What is expected:
Word for word, restate the lines of the data below between those holding "Where should I" and "Task: Click the CPU and RAM hot plug label", inclusive; pictures do not belong in the copy.
##### Data under study
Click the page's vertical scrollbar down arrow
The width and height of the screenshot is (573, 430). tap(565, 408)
##########
##### Data under study
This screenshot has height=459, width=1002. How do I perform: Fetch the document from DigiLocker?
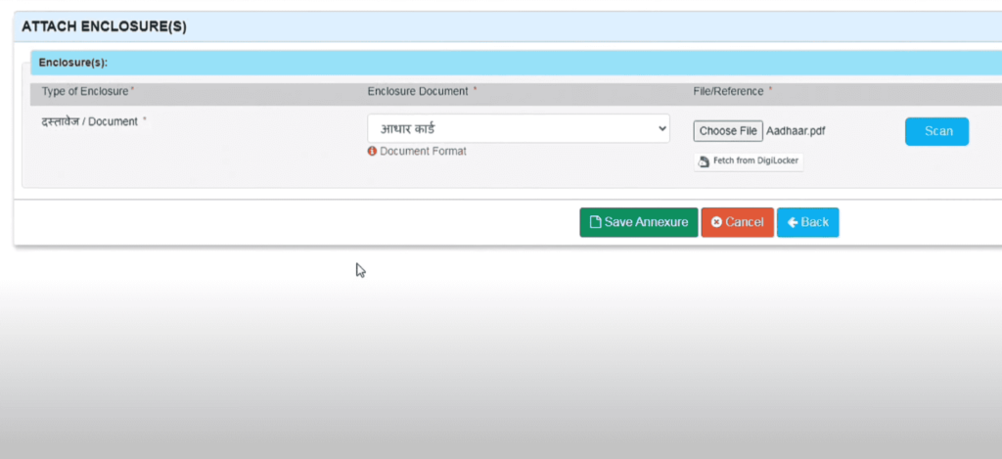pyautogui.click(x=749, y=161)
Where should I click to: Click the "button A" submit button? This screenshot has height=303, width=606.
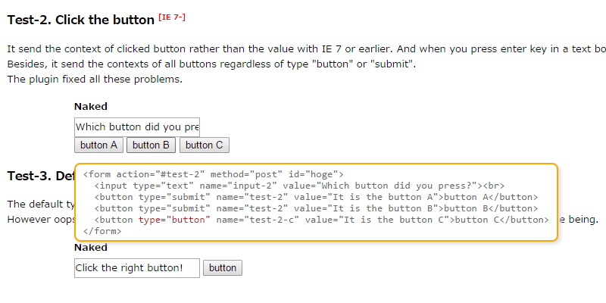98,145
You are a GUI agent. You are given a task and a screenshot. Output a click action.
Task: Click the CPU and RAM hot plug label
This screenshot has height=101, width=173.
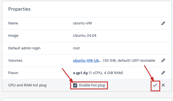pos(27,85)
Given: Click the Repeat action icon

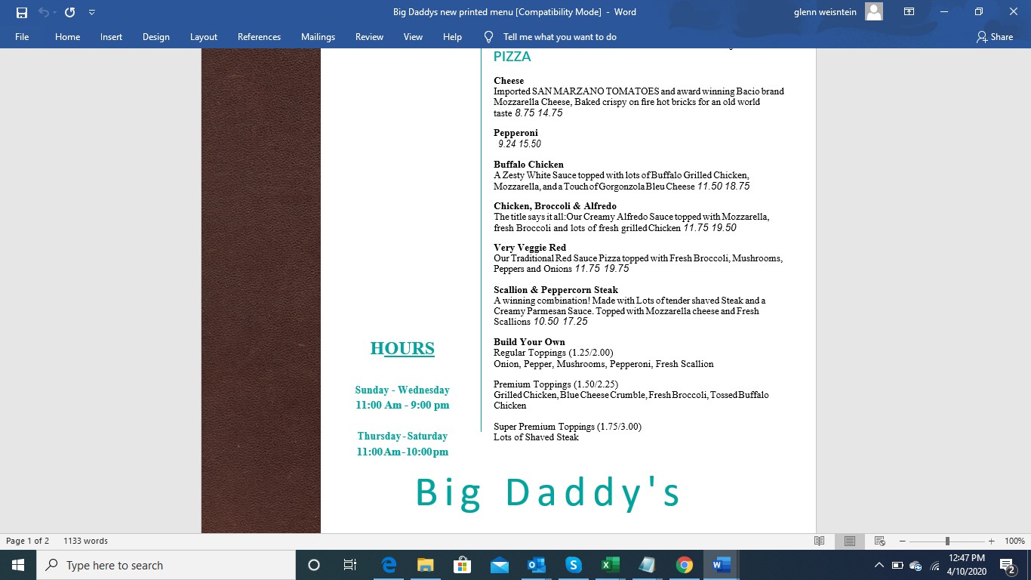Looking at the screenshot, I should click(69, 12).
##########
Answer area:
Where should I click to: Click the "button A" submit button? This screenshot has height=303, width=606.
98,145
You are a GUI agent. You are given a task and a screenshot. Output a click action.
Task: Click the CPU and RAM hot plug label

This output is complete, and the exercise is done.